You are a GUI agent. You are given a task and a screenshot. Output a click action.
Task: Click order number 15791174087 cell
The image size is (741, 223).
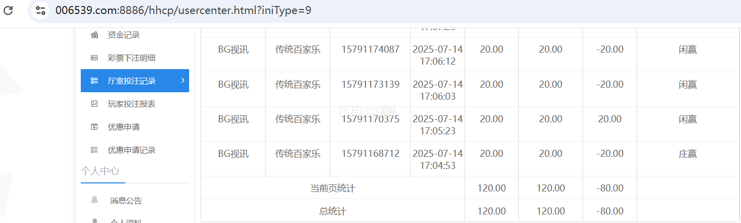pyautogui.click(x=370, y=50)
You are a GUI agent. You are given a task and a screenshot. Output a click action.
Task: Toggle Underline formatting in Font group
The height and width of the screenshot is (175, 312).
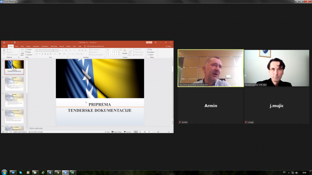click(x=42, y=54)
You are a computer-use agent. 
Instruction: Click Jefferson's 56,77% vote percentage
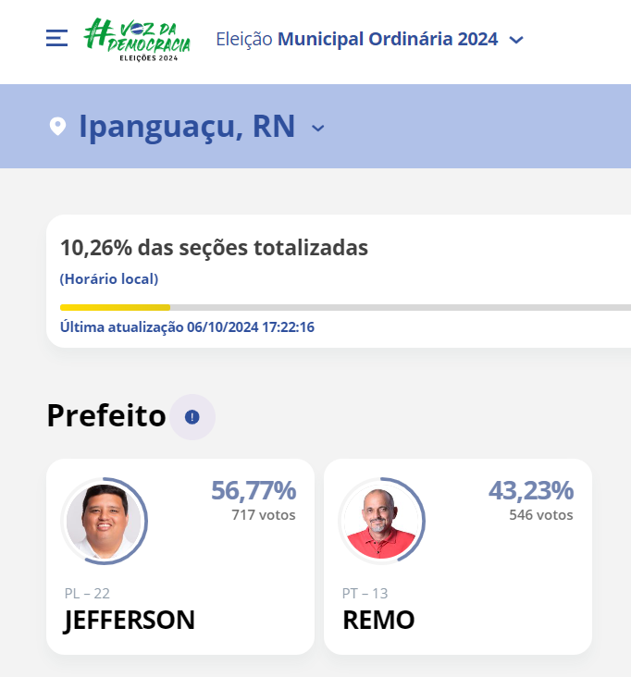coord(254,490)
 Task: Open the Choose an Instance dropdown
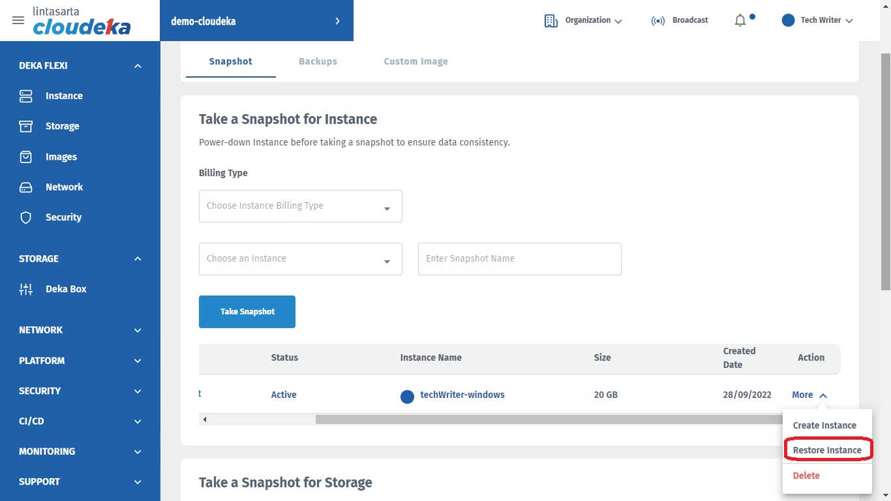pos(300,259)
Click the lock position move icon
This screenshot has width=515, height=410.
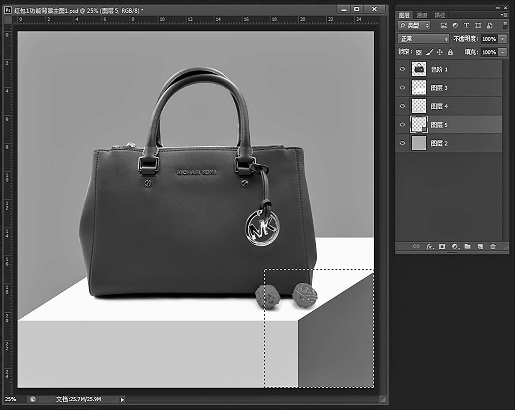tap(440, 52)
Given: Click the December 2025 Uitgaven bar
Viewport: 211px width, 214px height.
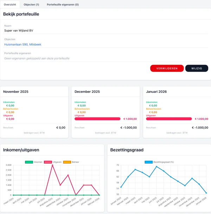Looking at the screenshot, I should point(97,119).
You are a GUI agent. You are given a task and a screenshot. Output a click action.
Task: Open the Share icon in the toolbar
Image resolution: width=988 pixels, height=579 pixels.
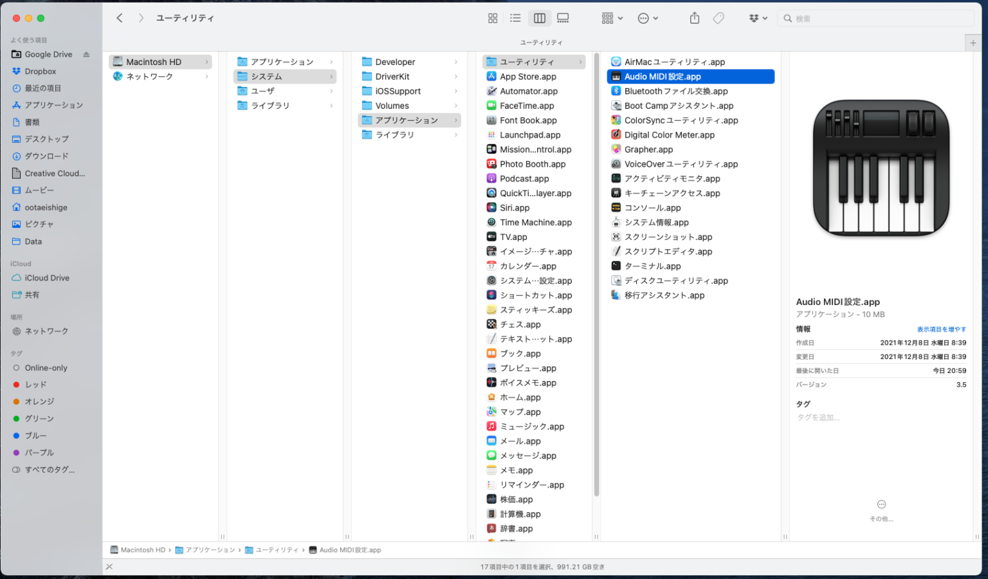[694, 18]
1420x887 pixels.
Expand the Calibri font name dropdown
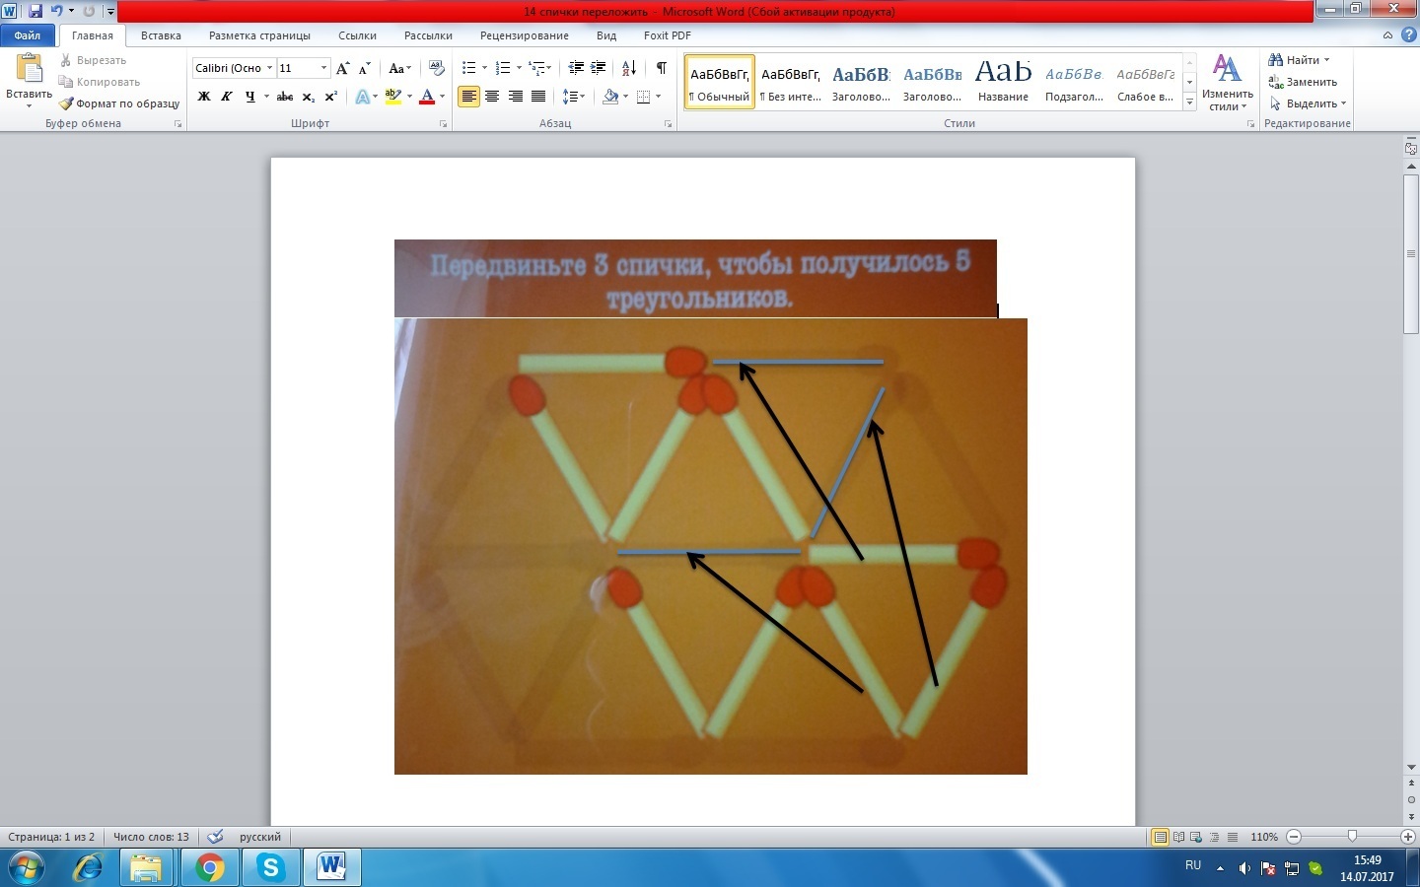tap(269, 68)
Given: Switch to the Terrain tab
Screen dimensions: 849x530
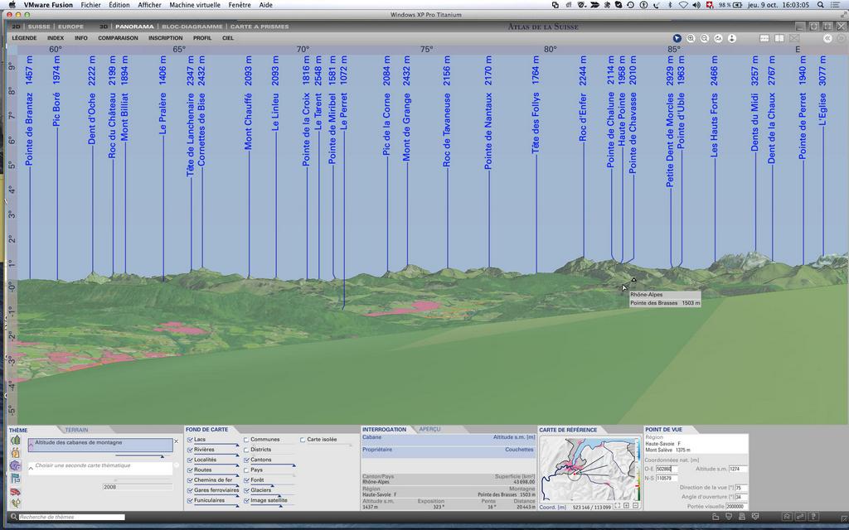Looking at the screenshot, I should click(76, 430).
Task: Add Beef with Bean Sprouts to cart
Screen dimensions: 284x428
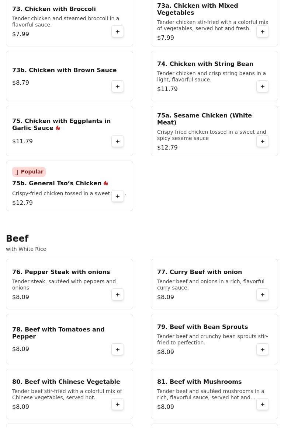Action: pyautogui.click(x=262, y=350)
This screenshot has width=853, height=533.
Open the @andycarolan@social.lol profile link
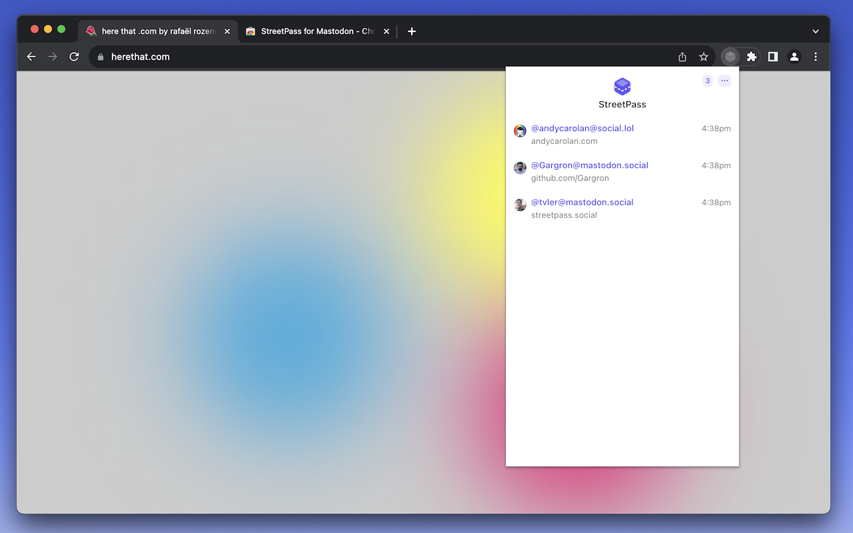click(582, 129)
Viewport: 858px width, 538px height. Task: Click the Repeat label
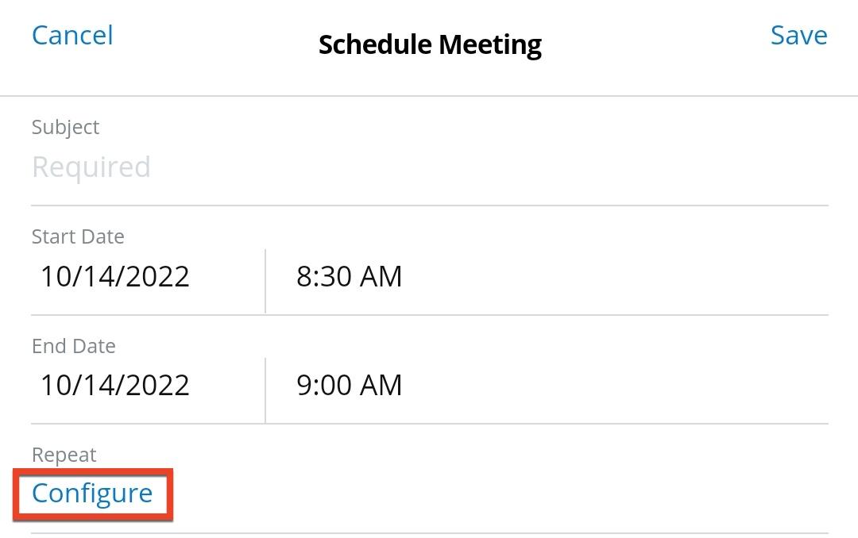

## EXERCISE DETAILS
Please give an exact copy of the lines from the line containing "Image resolution: width=988" through the end of the records above, pictures excluded.

## TASK RESPONSE
Image resolution: width=988 pixels, height=579 pixels.
[694, 18]
1420x887 pixels.
Expand the Calibri font name dropdown
tap(269, 68)
Given: Switch to the Terrain tab
Screen dimensions: 849x530
Looking at the screenshot, I should click(76, 430).
Task: Add Beef with Bean Sprouts to cart
Screen dimensions: 284x428
Action: pyautogui.click(x=262, y=350)
This screenshot has width=853, height=533.
Open the @andycarolan@social.lol profile link
click(582, 129)
Viewport: 858px width, 538px height. Task: Click the Repeat label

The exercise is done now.